Anger roiled beneath Mariko’s skin. She snatched her hand away and averted her gaze, as though she were afraid. Ashamed. The servant’s stern expression lost some of its severity. As though Mariko’s embarrassment was an emotion she could understand and accept. When she next took hold of Mariko’s hand, her touch was careful. Almost soft.
In the same instant Mariko fought to curb her anger, she paused to take note.
My fear — even when it is feigned — has more weight when it is matched alongside anger.
One of the young women assisting the gruff servant bowed beside the wooden tub before lifting a pile of muddied, fraying clothing into the light. “My lady, may I dispose of these?” Her round face and button nose squinched in disgust.
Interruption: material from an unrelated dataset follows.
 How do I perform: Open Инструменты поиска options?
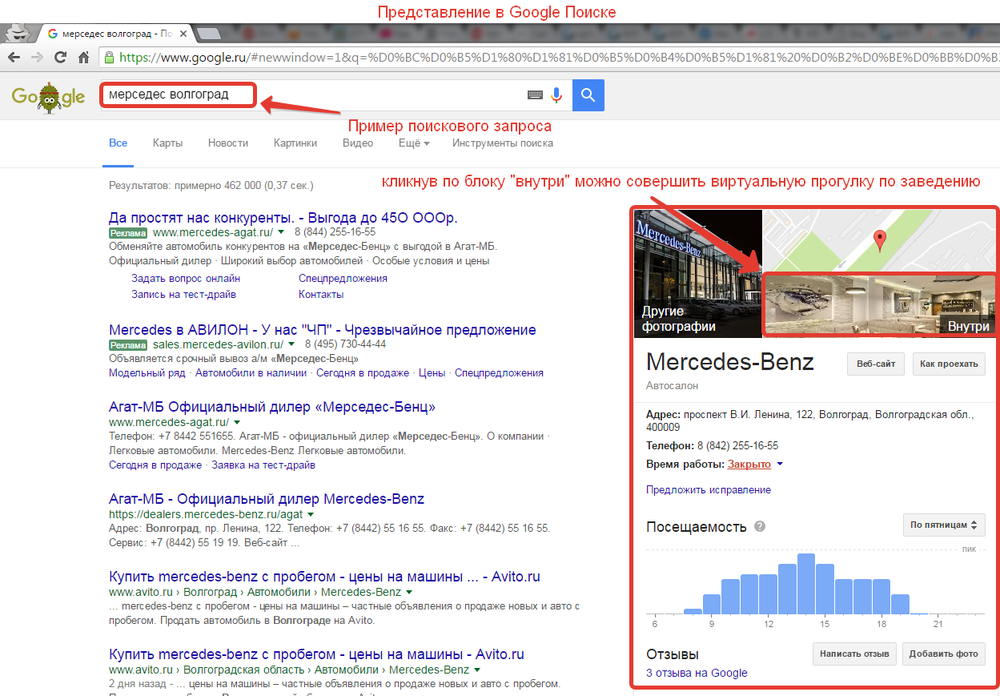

They were the garments Mariko had worn in Jukai forest, when she’d been disguised as a boy. She’d refused to discard the faded grey kosode and trousers, even at Kenshin’s behest. They were all she had now. Her eyes widening in what she hoped to be a sorrowful expression, Mariko shook her head. “Please have them washed and stored nearby. Though I long more than anything to forget what happened to me, it is important to keep at least one reminder of the consequences when a wrong turn is taken in life.”
The ill-tempered elder servant harrumphed at her words. Another young girl in attendance grasped one of Mariko’s hands and began scrubbing beneath her nails with a brush fashioned from horsehair bristles. As she worked, the servant with the round face and button nose poured fine emollients and fresh flower petals across the surface of the steaming water. The colors of the oil shimmered around Mariko like fading rainbows. A petal caught on the inside of her knee. She dipped her leg beneath the water and watched the petal float away.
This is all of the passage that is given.